Some companies have shares that have different rights. Dual-class shares refer to the class of shares which have superior voting rights. These shares allow founders and the top executives to have control over the company even if they have fewer stakes in the company. They give more power with a smaller number of stocks. These shares have different voting rights, dividend payments and features.
This dual-class share structure has been a topic of debate ever since it was introduced. Let’s have a look at the advantages and disadvantages of this structure:
1. The control is in the hands of the owner, founders, and top management of the company. This control is necessary to protect the company from short-term pressures of the market.
2. It allows management to focus on growth and long-term strategy.
3. It affects the overall performance of the company.
4. The company does not have a short-term financial focus that usually investors have.
5. The company can save on low compensation benefits through outsourcing.
6. In case of startups and companies with small-cap, dual shares keep control with the owners.
7. The shares usually cannot be traded. Hence the company has loyal investors.

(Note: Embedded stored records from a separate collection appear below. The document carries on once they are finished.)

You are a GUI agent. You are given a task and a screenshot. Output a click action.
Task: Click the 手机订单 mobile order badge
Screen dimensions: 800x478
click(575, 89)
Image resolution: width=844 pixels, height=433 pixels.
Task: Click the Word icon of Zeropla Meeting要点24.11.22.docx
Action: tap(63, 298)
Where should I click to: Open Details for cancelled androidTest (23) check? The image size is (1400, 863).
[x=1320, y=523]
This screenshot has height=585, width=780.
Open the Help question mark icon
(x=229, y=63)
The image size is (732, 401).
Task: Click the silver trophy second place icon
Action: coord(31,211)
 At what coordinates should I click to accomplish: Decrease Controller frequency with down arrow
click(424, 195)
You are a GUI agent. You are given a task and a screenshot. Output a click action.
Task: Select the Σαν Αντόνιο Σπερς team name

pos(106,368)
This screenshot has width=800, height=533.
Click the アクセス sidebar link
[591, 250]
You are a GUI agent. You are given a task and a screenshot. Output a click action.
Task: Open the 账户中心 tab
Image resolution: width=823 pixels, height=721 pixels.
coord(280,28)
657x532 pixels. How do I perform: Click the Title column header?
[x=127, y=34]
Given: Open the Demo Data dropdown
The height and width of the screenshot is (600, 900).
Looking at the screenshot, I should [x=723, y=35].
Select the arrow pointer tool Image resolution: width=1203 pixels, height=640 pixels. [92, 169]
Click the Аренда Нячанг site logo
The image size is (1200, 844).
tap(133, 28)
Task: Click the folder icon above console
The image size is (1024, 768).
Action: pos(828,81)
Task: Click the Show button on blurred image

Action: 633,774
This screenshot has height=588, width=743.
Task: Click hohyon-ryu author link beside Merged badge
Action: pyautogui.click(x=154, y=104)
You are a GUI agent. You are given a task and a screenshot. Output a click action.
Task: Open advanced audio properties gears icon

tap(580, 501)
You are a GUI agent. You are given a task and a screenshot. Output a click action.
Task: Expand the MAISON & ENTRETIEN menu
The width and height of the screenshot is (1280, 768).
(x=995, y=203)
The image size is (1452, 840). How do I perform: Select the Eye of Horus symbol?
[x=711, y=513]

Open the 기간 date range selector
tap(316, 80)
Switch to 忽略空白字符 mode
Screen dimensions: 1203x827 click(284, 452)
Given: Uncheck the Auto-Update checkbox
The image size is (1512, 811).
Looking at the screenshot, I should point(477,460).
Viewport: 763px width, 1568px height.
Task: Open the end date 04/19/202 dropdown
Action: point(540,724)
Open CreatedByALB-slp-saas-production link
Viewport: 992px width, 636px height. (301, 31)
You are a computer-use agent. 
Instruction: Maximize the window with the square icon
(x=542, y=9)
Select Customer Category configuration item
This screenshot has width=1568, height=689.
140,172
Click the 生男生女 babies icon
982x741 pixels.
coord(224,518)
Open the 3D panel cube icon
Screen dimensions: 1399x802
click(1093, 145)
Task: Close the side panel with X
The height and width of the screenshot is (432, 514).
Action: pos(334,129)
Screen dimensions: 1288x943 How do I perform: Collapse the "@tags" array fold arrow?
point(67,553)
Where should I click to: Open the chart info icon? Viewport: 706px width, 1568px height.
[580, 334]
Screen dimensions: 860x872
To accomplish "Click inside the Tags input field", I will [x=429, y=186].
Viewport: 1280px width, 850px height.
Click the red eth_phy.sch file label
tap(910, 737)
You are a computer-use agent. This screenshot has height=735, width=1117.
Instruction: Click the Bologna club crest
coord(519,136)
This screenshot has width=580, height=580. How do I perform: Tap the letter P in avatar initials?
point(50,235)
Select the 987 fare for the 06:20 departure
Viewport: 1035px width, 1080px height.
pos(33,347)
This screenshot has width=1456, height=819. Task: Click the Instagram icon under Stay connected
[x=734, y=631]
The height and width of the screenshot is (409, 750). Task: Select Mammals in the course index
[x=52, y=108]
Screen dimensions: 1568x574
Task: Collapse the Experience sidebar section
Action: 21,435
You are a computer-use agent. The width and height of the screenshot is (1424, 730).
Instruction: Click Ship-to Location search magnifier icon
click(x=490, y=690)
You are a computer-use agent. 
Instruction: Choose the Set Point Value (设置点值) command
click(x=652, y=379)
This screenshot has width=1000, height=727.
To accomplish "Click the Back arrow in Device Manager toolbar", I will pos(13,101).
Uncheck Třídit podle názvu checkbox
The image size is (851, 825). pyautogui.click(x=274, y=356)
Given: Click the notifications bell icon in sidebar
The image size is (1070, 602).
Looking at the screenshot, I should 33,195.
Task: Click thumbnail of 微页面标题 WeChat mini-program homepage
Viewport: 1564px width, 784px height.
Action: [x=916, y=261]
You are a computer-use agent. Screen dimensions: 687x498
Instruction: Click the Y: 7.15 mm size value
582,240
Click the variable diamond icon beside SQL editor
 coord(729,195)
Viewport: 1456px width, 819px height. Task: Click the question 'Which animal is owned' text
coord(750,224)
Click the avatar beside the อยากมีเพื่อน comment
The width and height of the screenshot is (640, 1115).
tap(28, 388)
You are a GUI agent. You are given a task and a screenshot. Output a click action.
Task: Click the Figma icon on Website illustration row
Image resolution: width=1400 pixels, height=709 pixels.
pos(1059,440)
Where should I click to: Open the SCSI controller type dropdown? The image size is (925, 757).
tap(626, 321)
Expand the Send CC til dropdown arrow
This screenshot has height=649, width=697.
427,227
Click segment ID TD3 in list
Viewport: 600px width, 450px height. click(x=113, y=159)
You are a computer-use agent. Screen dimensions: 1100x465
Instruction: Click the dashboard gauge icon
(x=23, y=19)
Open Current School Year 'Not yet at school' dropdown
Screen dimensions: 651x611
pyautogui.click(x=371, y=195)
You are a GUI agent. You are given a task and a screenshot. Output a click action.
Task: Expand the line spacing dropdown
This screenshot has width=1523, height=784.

1. The most apparent problem of dual-class shares is that they are fundamentally unfair as they tend to create a limited class of shareholders
2. The manager that holds majority stocks and the remaining shareholders have discrepancies which reduce accountability
3. The management can make bad decisions, and it may only have a few consequences
4. Massive control from the inside can weaken the structure
5. Companies with this type of structure can be more burdened with debt than companies with a single-class shares
6. It is not easy to change this structure into a single-class one
7. The company is less motivated to raise funds.
When a company does not want to give up control but wants to have public markets to raise finance, they issue dual-class shares. It needs to strike a balance to protect the interests of both shareholders and founders.